Write each record again exactly as it stands.

::::::::::

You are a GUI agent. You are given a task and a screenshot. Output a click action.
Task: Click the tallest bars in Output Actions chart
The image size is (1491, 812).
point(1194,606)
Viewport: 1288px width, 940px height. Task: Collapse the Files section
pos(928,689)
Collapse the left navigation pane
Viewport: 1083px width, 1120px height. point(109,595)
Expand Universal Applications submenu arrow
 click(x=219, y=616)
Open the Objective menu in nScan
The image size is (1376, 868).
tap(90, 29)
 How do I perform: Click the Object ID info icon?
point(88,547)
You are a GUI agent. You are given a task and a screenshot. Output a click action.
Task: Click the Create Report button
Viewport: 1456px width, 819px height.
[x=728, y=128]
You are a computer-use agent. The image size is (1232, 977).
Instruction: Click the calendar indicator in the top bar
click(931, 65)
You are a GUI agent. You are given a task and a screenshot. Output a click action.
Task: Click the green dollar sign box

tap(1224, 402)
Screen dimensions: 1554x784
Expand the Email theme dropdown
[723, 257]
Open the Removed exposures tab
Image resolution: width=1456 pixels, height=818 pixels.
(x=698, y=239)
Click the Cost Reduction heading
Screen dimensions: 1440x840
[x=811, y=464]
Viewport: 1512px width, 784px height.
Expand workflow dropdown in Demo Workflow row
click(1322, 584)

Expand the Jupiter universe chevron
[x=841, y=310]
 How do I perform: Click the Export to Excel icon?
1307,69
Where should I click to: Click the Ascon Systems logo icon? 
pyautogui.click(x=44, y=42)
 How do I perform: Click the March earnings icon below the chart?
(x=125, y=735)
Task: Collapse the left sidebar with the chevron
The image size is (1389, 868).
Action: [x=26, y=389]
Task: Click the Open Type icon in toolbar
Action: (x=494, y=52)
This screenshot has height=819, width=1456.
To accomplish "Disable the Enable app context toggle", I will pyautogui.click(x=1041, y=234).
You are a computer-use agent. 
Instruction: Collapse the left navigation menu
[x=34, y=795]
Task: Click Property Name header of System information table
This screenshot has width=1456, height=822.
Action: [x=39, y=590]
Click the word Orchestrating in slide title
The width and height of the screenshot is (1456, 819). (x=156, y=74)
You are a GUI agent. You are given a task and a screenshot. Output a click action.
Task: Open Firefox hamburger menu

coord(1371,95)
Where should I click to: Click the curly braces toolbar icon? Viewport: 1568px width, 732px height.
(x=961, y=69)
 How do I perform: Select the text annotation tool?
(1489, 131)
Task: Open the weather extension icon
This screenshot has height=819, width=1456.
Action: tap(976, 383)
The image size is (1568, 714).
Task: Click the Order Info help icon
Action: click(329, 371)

::::::::::

[RESULT]
You are a GUI agent. You are given a task and a screenshot. Output a click action.
Task: Click the tallest bars in Output Actions chart
The image size is (1491, 812).
point(1194,606)
Viewport: 1288px width, 940px height. Task: Collapse the Files section
pos(928,689)
Collapse the left navigation pane
Viewport: 1083px width, 1120px height. point(109,595)
Expand Universal Applications submenu arrow
 click(x=219, y=616)
Open the Objective menu in nScan
The image size is (1376, 868).
tap(90, 29)
 How do I perform: Click the Object ID info icon?
point(88,547)
You are a GUI agent. You are given a task and a screenshot. Output a click action.
Task: Click the Create Report button
Viewport: 1456px width, 819px height.
[x=728, y=128]
You are a computer-use agent. The image size is (1232, 977).
Instruction: Click the calendar indicator in the top bar
click(931, 65)
You are a GUI agent. You are given a task and a screenshot. Output a click action.
Task: Click the green dollar sign box

tap(1224, 402)
Screen dimensions: 1554x784
Expand the Email theme dropdown
[723, 257]
Open the Removed exposures tab
Image resolution: width=1456 pixels, height=818 pixels.
(x=698, y=239)
Click the Cost Reduction heading
Screen dimensions: 1440x840
[x=811, y=464]
Viewport: 1512px width, 784px height.
Expand workflow dropdown in Demo Workflow row
click(1322, 584)

Expand the Jupiter universe chevron
[x=841, y=310]
 How do I perform: Click the Export to Excel icon?
1307,69
Where should I click to: Click the Ascon Systems logo icon? 
pyautogui.click(x=44, y=42)
 How do I perform: Click the March earnings icon below the chart?
(x=125, y=735)
Task: Collapse the left sidebar with the chevron
The image size is (1389, 868).
Action: [x=26, y=389]
Task: Click the Open Type icon in toolbar
Action: (x=494, y=52)
This screenshot has height=819, width=1456.
To accomplish "Disable the Enable app context toggle", I will pyautogui.click(x=1041, y=234).
You are a computer-use agent. 
Instruction: Collapse the left navigation menu
[x=34, y=795]
Task: Click Property Name header of System information table
This screenshot has width=1456, height=822.
Action: [x=39, y=590]
Click the word Orchestrating in slide title
The width and height of the screenshot is (1456, 819). (x=156, y=74)
You are a GUI agent. You are given a task and a screenshot. Output a click action.
Task: Open Firefox hamburger menu

coord(1371,95)
Where should I click to: Click the curly braces toolbar icon? Viewport: 1568px width, 732px height.
(x=961, y=69)
 How do I perform: Select the text annotation tool?
(1489, 131)
Task: Open the weather extension icon
This screenshot has height=819, width=1456.
Action: tap(976, 383)
The image size is (1568, 714).
Task: Click the Order Info help icon
Action: click(329, 371)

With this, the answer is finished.